All they have done is drenched perhaps the second ugliest manufacturing pig in the world (even they cannot reach the bottom of the manufacturing sewer Apple owns) with a lot of very exotic perfume. No company is more obsessed with the pursuit of cheap labor than Nike, and it is hard to imagine anyone wastes more money doing it. They are very profitable to be sure, but they leave an incredible amount of money on the table.
"Virtually all of our footwear is produced by factories we contract with outside of the United States. In fiscal 2010, contract factories in Vietnam, China, Indonesia, Thailand, and India manufactured approximately 37%, 34%, 23%, 2%, and 1% of total NIKE Brand footwear respectively." They especially love Vietnam where the minimum wage is about 50 cents an hour. A primary focus of their lean strategy is the "elimination of lost time" - at four bucks a day they can't afford any slacking. According to NIKE, paying more than minimum wage is problematic, as well:
"Among the factors affecting the wage debate are the competing concerns of various constituents. Shareholders want to see strong returns on their investments. Consumers want products at competitive prices. Manufacturers need to earn a profit to sustain their business and grow. Governments want to attract and retain investment in order to fuel growth, jobs and revenue. Most important, workers want to earn wages that meet their basic needs and enable their families to take advantage of growing educational and economic opportunities." All of these stakeholders think paying folks a dime more than their mandated 50 cents would make or break the deal, huh?

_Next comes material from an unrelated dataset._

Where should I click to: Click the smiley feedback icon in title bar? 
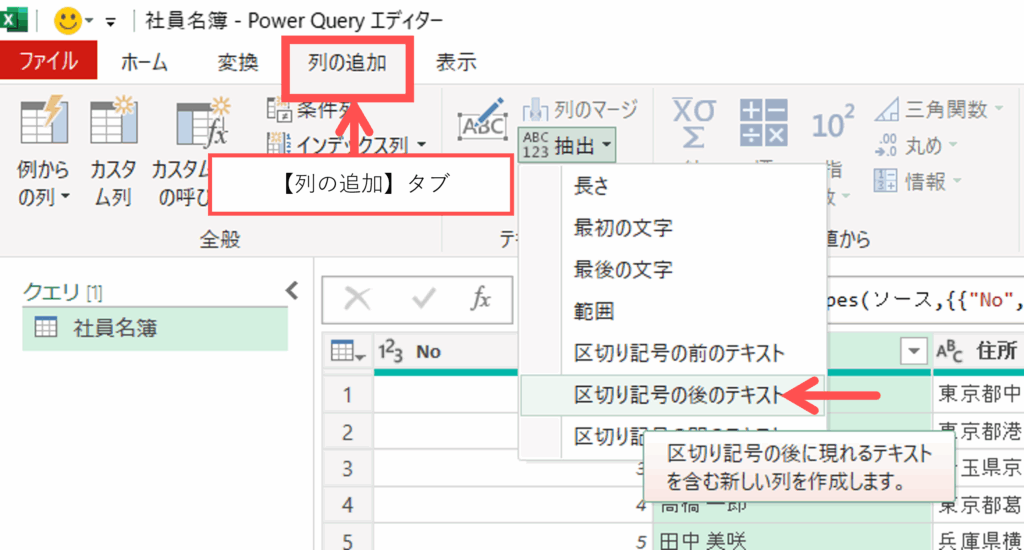68,20
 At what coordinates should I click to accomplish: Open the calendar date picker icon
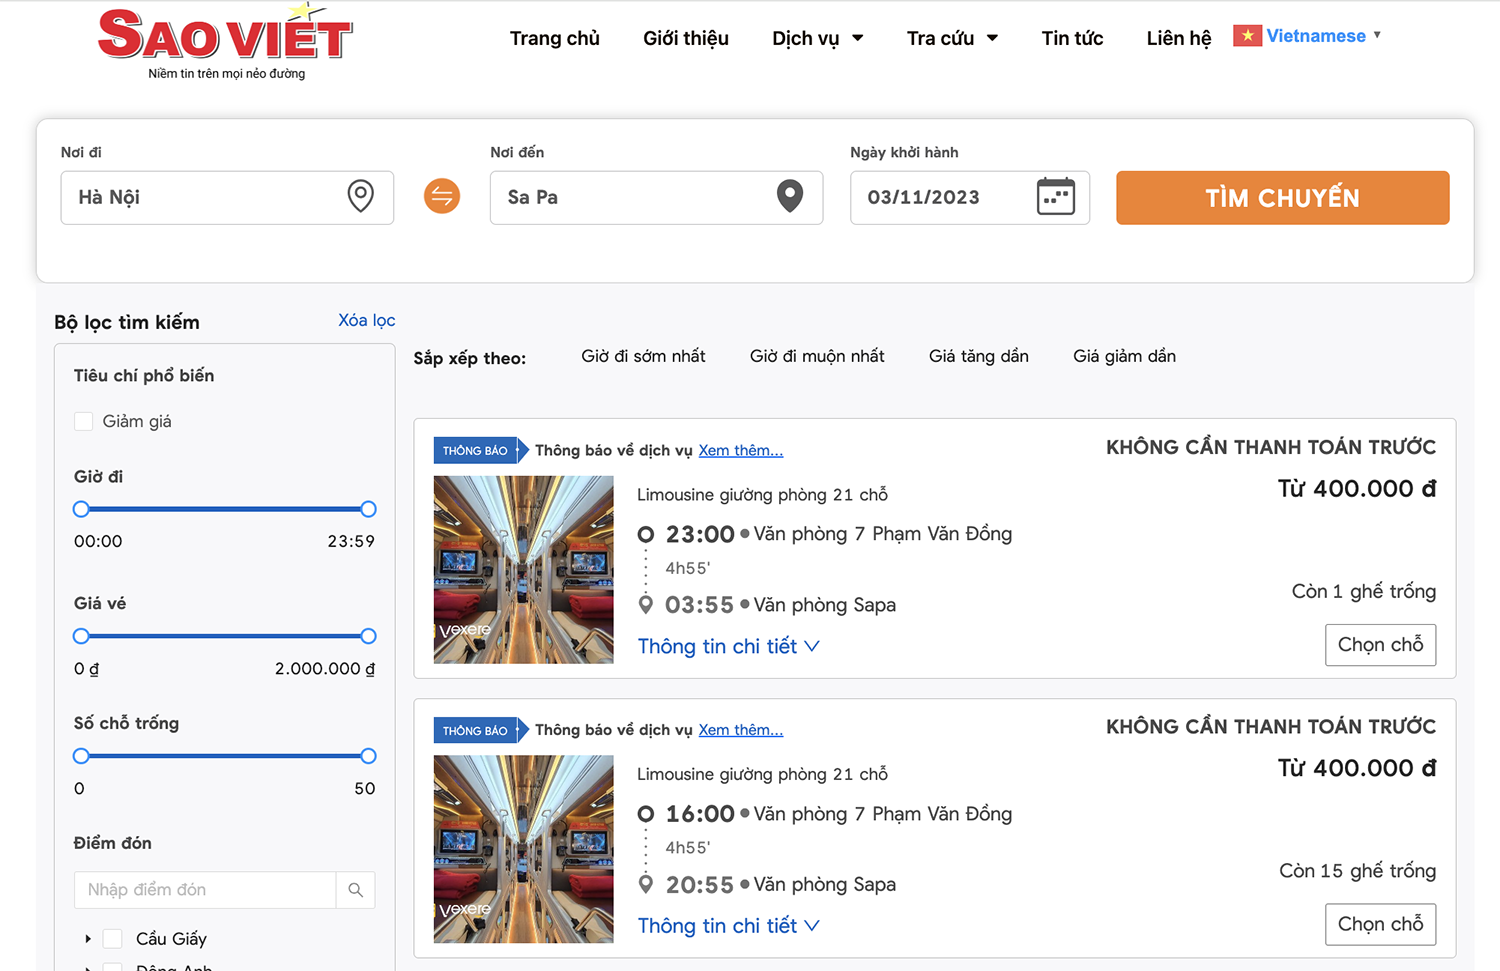click(1055, 196)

I don't care what NIKE pays people. What I scratch my head at is the insanity of carrying $2 billion plus in inventory - turning 5 times a year - and that is the NIKE inventory, not counting all of the inventory sitting in retailers warehouses and on their shelves. I can't reconcile a lean strategy to improve quality that is targeted at factories in wretched corners of the globe (and NIKE knows full well how wretched they are which is why they boast of having no more than 5-7% of their production with any one contractor in order to mitigate the enormous company and country risk inherent in their business model). It is fundamentally impossible to achieve excellent quality with a process that entails a three month cycle time between creating defects in factories and having end customers find them. That process can only be minimally controlled through the waste of inspection.
I can't wrap my mind around a business model that pours enormous sums of money into information systems to manage 10,000 mile long supply chains encompassing 600 contract factories spead out among every backwater place on the globe, deploying armies of inspectors to try to minimize the sweatshop-type abuses that have plagued NIKE - and sees people wasting 50 cent an hour time as the biggest opportunity to eliminate waste.
Who cares about NIKE? Certainly not me. The moral of the story is that applying lean to a basically dumb business model defeats the purpose of lean. The business has to built on a foundation of common economic sense first, then the processes should be optimized. Walking past buildings full of massive computers and bursting with billions of dollars in inventory to apply lean to the pocket change labor cost in Ho Chi Minh City represents a waste of perfectly good lean knowledge and expertise.